_INSTRUCTIONS FOR THE TASK_: Retype the rows below verbatim, starting at the line that contains "Screen dimensions: 1270x952" and ending at the line that contains "Action: pos(703,16)", with both of those lines included.

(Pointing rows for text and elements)
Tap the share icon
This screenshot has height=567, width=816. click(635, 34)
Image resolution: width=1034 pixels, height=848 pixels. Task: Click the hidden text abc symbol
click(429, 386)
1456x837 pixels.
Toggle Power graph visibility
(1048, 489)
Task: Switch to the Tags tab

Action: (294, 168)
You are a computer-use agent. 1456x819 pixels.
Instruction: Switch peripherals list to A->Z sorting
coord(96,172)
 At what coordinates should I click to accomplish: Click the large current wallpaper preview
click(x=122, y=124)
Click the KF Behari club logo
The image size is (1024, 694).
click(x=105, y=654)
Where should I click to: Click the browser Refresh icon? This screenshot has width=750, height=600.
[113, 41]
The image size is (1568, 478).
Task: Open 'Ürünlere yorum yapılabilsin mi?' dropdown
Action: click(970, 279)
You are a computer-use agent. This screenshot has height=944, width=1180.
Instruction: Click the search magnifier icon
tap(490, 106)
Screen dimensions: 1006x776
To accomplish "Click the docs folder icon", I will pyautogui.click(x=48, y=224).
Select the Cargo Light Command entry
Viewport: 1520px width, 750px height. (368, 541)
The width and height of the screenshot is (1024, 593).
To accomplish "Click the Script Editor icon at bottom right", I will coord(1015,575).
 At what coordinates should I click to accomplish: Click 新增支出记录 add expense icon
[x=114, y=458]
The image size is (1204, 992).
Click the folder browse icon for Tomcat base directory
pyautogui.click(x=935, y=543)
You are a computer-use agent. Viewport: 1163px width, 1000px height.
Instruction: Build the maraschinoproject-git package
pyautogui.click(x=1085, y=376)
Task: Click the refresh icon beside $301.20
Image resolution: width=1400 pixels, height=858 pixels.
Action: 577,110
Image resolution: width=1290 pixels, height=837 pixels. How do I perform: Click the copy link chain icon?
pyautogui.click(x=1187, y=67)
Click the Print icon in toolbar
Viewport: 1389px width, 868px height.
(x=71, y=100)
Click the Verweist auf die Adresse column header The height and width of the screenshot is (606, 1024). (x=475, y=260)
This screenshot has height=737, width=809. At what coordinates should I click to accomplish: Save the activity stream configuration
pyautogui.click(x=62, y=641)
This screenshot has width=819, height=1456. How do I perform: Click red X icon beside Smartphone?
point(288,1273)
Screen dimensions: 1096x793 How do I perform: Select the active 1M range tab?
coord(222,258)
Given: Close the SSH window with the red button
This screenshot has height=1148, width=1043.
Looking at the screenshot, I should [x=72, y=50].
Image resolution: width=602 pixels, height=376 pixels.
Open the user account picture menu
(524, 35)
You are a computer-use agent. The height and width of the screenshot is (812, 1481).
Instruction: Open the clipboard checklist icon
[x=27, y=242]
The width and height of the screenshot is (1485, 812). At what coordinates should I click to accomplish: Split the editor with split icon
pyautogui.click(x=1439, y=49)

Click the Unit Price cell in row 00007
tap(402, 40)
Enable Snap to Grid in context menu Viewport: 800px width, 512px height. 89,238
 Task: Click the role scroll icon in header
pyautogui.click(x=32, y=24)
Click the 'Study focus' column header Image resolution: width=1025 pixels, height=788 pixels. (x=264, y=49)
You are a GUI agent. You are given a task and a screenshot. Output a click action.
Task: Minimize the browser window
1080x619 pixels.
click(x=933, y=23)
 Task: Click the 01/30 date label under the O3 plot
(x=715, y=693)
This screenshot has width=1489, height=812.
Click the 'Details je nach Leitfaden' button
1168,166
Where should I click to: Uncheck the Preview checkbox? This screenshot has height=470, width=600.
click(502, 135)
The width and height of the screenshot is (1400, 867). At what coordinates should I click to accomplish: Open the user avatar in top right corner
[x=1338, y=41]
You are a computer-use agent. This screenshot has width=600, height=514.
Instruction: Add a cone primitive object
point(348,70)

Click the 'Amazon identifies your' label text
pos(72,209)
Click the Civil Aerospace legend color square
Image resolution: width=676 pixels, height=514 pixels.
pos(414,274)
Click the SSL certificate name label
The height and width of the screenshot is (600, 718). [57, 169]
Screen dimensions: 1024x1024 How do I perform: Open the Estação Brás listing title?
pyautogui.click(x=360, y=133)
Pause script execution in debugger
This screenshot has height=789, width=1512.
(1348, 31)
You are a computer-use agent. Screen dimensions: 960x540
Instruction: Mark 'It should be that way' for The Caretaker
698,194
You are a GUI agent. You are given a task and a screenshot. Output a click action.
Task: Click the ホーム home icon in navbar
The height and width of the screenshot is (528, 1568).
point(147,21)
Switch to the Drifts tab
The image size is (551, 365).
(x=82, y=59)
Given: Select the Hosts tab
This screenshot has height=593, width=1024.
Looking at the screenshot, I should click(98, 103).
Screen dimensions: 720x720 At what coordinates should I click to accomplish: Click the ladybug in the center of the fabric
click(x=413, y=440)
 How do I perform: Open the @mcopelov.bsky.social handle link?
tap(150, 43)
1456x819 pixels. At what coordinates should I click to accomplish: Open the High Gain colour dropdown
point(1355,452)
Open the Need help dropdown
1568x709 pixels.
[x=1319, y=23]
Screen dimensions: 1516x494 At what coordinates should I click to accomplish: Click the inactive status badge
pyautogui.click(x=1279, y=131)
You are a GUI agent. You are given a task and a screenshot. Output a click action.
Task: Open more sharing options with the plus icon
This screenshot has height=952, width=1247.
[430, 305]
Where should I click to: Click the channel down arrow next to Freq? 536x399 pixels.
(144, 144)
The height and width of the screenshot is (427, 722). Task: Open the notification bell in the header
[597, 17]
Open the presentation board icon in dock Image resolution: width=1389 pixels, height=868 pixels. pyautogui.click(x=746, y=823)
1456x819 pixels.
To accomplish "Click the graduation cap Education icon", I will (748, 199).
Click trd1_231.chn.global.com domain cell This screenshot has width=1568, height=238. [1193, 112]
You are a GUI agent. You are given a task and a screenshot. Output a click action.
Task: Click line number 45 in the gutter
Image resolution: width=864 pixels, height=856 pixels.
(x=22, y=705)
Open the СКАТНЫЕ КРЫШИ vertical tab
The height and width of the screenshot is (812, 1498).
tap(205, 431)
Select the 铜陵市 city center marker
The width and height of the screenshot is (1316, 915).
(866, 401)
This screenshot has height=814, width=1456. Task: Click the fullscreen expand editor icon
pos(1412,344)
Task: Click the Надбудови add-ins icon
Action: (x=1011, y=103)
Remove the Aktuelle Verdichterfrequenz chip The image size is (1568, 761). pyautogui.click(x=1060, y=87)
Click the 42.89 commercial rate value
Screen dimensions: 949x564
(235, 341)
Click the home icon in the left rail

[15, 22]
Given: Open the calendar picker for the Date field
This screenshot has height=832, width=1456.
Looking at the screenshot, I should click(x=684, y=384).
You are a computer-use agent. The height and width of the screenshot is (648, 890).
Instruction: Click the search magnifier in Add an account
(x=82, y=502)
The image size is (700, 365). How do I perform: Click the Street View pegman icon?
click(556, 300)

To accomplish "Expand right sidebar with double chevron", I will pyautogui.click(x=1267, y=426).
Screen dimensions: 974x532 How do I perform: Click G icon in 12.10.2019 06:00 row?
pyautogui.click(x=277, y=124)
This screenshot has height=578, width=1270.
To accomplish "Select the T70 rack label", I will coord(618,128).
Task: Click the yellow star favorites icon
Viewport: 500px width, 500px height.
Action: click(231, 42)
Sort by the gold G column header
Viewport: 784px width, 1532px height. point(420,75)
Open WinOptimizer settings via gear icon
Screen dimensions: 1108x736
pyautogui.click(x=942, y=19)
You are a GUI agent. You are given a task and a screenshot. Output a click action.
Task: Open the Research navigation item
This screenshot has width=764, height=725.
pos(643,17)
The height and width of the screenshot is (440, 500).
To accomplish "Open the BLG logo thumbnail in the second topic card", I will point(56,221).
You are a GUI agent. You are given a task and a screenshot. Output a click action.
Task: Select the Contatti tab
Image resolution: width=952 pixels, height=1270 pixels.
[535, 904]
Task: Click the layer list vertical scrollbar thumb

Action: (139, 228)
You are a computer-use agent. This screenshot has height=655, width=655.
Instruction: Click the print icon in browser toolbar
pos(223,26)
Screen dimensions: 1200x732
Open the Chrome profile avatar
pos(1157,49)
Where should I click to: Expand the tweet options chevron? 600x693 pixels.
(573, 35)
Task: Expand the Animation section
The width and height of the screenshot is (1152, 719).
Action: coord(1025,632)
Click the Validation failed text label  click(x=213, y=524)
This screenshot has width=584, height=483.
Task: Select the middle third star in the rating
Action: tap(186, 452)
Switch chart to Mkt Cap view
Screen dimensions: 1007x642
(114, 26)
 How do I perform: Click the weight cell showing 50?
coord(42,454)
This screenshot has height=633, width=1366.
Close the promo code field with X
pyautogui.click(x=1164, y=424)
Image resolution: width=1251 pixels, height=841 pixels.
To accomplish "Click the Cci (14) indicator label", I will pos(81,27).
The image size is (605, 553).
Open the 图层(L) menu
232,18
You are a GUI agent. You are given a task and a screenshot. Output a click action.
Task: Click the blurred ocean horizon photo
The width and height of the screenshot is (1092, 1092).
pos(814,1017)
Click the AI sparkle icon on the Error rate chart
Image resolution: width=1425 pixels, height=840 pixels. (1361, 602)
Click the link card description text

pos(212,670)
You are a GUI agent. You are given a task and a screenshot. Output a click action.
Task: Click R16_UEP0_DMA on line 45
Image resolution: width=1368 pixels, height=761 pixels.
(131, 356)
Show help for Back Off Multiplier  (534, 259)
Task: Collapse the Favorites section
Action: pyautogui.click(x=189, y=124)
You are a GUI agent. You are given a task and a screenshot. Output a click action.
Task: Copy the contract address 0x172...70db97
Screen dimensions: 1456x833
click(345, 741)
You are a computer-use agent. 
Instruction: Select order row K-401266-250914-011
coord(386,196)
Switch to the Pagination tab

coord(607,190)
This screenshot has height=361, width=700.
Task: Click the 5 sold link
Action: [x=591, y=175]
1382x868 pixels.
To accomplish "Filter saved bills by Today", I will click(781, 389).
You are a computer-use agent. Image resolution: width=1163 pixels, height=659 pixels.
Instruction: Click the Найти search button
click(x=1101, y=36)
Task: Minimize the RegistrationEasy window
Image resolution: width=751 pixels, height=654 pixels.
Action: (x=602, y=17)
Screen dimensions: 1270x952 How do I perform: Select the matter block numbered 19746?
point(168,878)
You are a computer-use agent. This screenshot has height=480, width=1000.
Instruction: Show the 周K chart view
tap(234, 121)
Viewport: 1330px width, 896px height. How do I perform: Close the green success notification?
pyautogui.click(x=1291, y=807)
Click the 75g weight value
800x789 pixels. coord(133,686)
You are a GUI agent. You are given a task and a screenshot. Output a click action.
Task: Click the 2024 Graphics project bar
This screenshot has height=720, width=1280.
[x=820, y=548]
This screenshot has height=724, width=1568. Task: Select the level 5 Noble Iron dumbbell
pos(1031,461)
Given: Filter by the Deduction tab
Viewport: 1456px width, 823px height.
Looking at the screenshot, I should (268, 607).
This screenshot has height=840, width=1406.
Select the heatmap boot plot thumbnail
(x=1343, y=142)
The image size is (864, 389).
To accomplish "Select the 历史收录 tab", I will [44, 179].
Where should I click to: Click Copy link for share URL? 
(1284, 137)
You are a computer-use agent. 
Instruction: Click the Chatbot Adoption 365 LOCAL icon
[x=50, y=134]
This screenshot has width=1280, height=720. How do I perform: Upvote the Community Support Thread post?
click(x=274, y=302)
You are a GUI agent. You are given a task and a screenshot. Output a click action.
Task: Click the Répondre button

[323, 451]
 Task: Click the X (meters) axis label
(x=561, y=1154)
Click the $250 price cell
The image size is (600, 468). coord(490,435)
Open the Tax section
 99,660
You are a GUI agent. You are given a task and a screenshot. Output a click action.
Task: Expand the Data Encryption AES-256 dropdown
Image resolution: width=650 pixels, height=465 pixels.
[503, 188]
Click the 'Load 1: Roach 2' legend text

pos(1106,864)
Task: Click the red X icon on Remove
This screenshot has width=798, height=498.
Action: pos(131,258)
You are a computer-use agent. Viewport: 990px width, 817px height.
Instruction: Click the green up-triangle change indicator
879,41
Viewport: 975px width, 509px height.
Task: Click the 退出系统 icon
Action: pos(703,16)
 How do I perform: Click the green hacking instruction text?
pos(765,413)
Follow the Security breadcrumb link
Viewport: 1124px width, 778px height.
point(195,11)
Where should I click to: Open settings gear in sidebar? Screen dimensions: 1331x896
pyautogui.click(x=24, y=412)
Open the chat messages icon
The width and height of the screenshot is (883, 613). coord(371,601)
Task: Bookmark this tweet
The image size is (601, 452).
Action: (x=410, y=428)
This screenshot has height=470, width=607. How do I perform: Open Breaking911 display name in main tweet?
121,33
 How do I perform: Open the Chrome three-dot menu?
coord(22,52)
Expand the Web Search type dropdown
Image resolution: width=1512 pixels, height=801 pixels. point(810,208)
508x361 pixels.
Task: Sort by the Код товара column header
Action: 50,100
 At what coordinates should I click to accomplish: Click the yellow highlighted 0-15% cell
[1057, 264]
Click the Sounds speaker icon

_SOLUTION TO THIS EXERCISE_:
Screen dimensions: 1270x952 How do I perform: Select the matter block numbered 19746?
point(168,878)
You are a computer-use agent. This screenshot has height=480, width=1000.
Instruction: Show the 周K chart view
tap(234, 121)
Viewport: 1330px width, 896px height. How do I perform: Close the green success notification?
pyautogui.click(x=1291, y=807)
Click the 75g weight value
800x789 pixels. coord(133,686)
You are a GUI agent. You are given a task and a screenshot. Output a click action.
Task: Click the 2024 Graphics project bar
This screenshot has height=720, width=1280.
[x=820, y=548]
This screenshot has height=724, width=1568. Task: Select the level 5 Noble Iron dumbbell
pos(1031,461)
Given: Filter by the Deduction tab
Viewport: 1456px width, 823px height.
Looking at the screenshot, I should (268, 607).
This screenshot has height=840, width=1406.
Select the heatmap boot plot thumbnail
(x=1343, y=142)
The image size is (864, 389).
To accomplish "Select the 历史收录 tab", I will [44, 179].
Where should I click to: Click Copy link for share URL? 
(1284, 137)
You are a computer-use agent. 
Instruction: Click the Chatbot Adoption 365 LOCAL icon
[x=50, y=134]
This screenshot has width=1280, height=720. How do I perform: Upvote the Community Support Thread post?
click(x=274, y=302)
You are a GUI agent. You are given a task and a screenshot. Output a click action.
Task: Click the Répondre button

[323, 451]
 Task: Click the X (meters) axis label
(x=561, y=1154)
Click the $250 price cell
The image size is (600, 468). coord(490,435)
Open the Tax section
 99,660
You are a GUI agent. You are given a task and a screenshot. Output a click action.
Task: Expand the Data Encryption AES-256 dropdown
Image resolution: width=650 pixels, height=465 pixels.
[503, 188]
Click the 'Load 1: Roach 2' legend text

pos(1106,864)
Task: Click the red X icon on Remove
This screenshot has width=798, height=498.
Action: pos(131,258)
You are a computer-use agent. Viewport: 990px width, 817px height.
Instruction: Click the green up-triangle change indicator
879,41
Viewport: 975px width, 509px height.
Task: Click the 退出系统 icon
Action: pos(703,16)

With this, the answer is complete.